-- begin ENTRIES --

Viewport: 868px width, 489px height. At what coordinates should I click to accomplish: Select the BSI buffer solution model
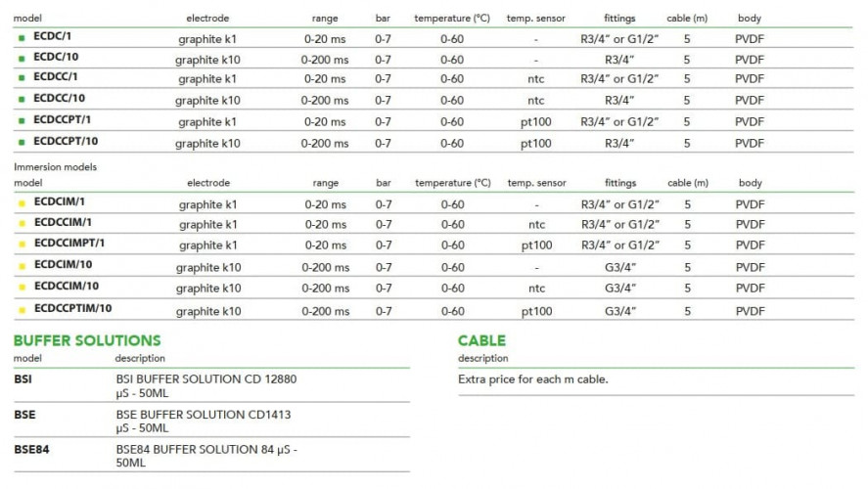[23, 378]
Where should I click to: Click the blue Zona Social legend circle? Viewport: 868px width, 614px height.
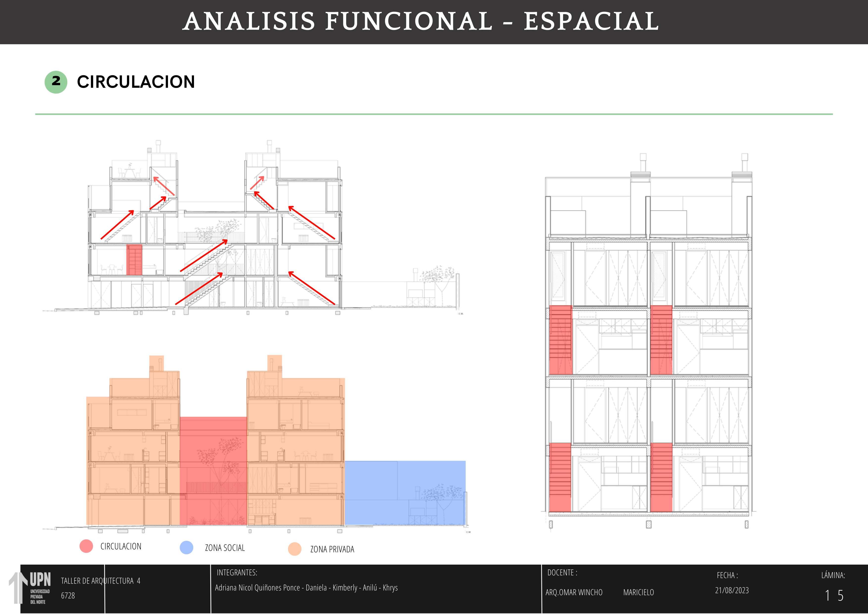pyautogui.click(x=186, y=547)
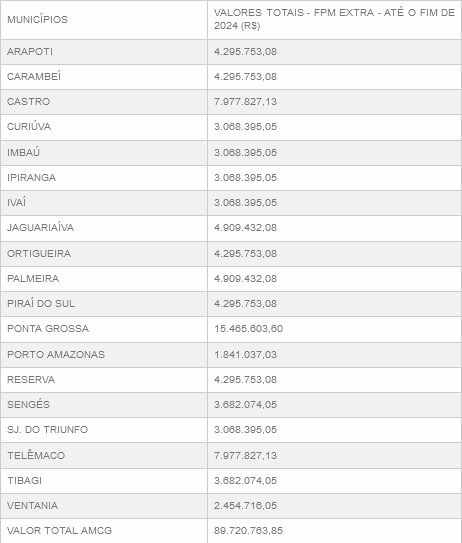The width and height of the screenshot is (462, 543).
Task: Click the CARAMBEÍ municipality cell
Action: tap(104, 77)
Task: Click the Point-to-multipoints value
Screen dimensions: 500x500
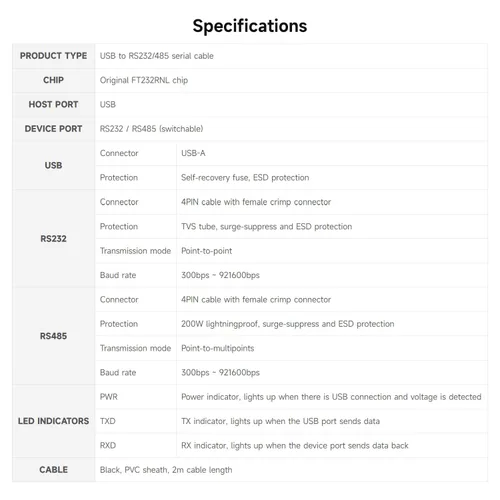Action: (218, 348)
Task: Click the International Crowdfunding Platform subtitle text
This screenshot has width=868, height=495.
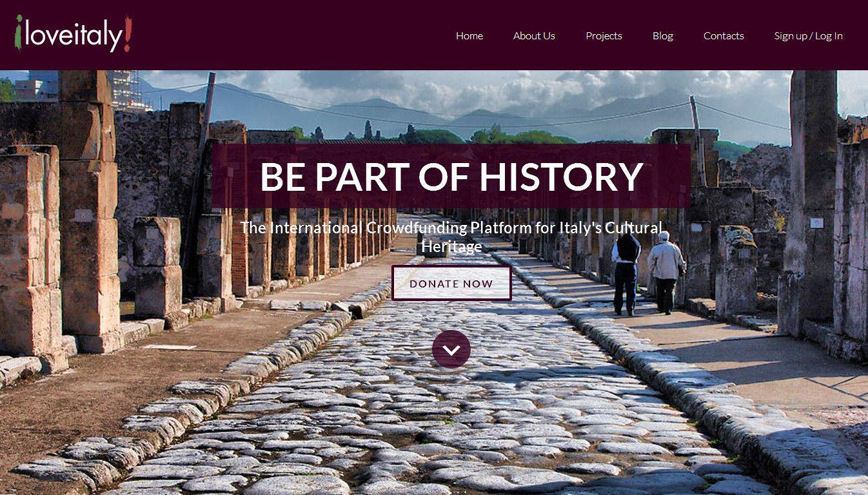Action: 451,237
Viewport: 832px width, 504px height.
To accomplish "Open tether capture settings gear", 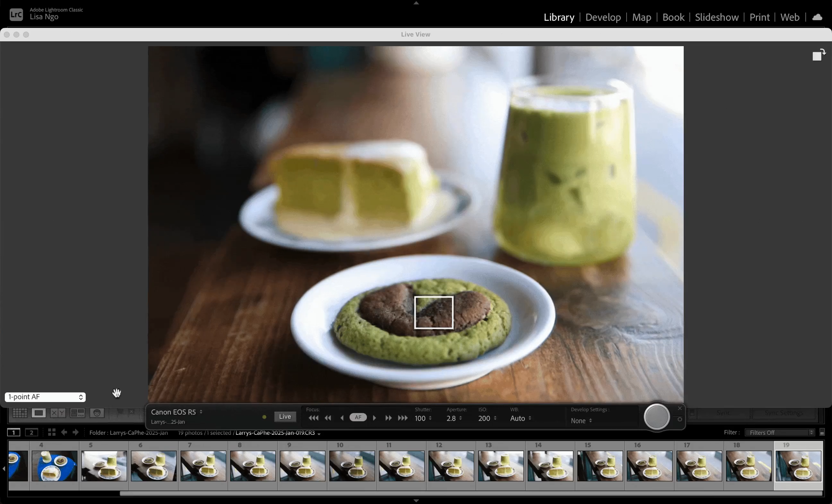I will [x=680, y=419].
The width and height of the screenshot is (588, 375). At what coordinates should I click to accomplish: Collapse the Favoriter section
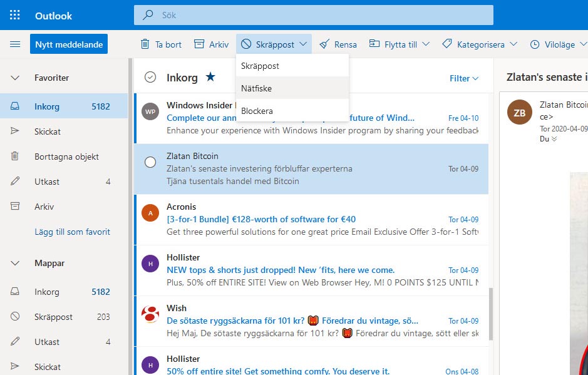15,78
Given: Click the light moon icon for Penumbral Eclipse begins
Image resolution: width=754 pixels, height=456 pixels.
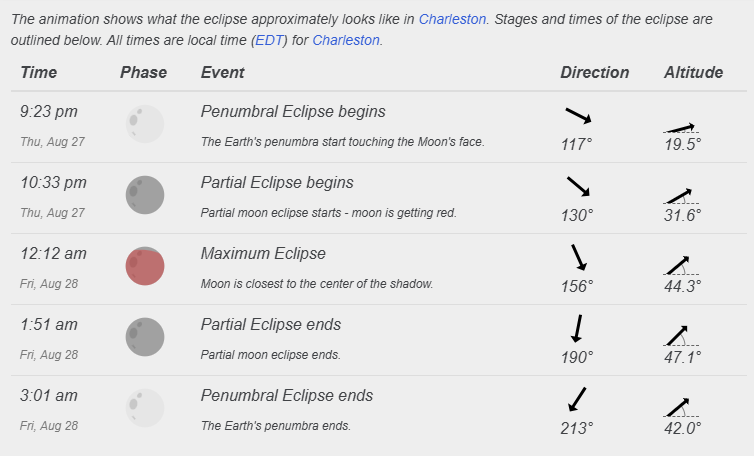Looking at the screenshot, I should [x=145, y=124].
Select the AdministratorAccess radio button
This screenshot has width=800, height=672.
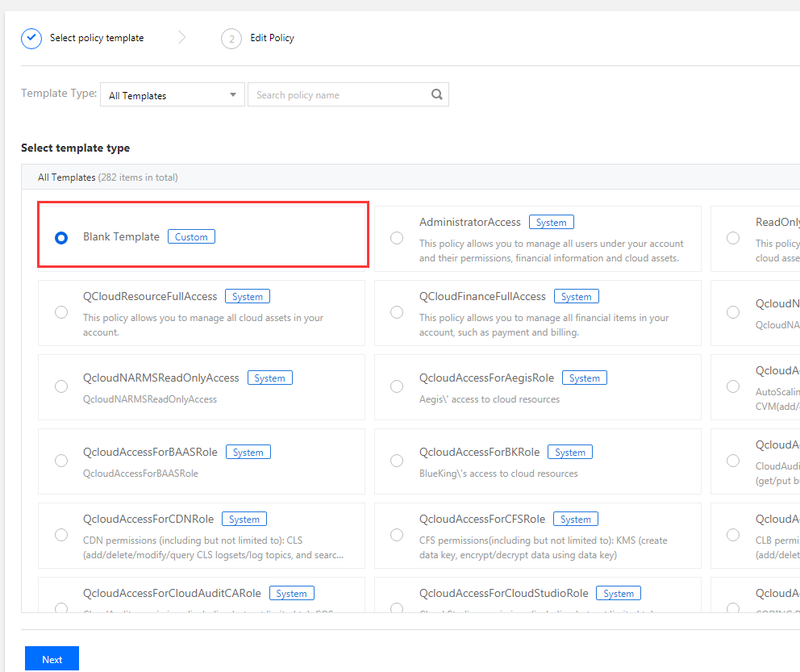tap(397, 238)
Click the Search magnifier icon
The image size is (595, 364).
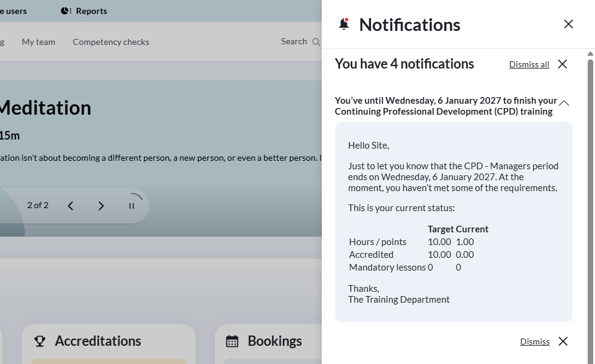click(x=316, y=42)
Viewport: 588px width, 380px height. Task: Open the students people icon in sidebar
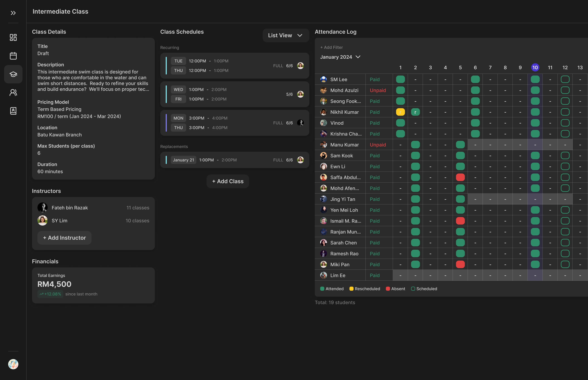pos(13,93)
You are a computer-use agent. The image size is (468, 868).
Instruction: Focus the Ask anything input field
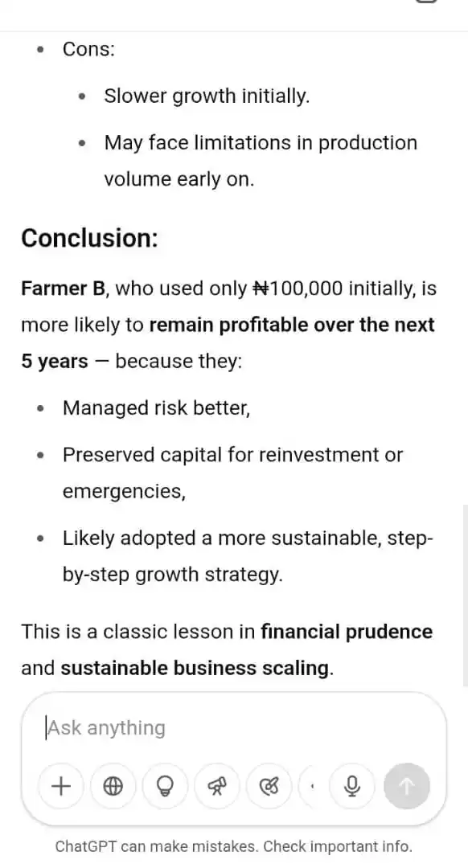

-- end ENTRIES --

# OBJECTIVE
Recast everything from the line containing "You are a computer-use" down to the end of the material as a Markdown table with the columns "Row" and "Line". Skip blank lines and leave out the pictures.

# TASK ANSWER
| Row | Line |
|---|---|
| 1 | You are a computer-use agent. The image size is (468, 868). |
| 2 | Instruction: Focus the Ask anything input field |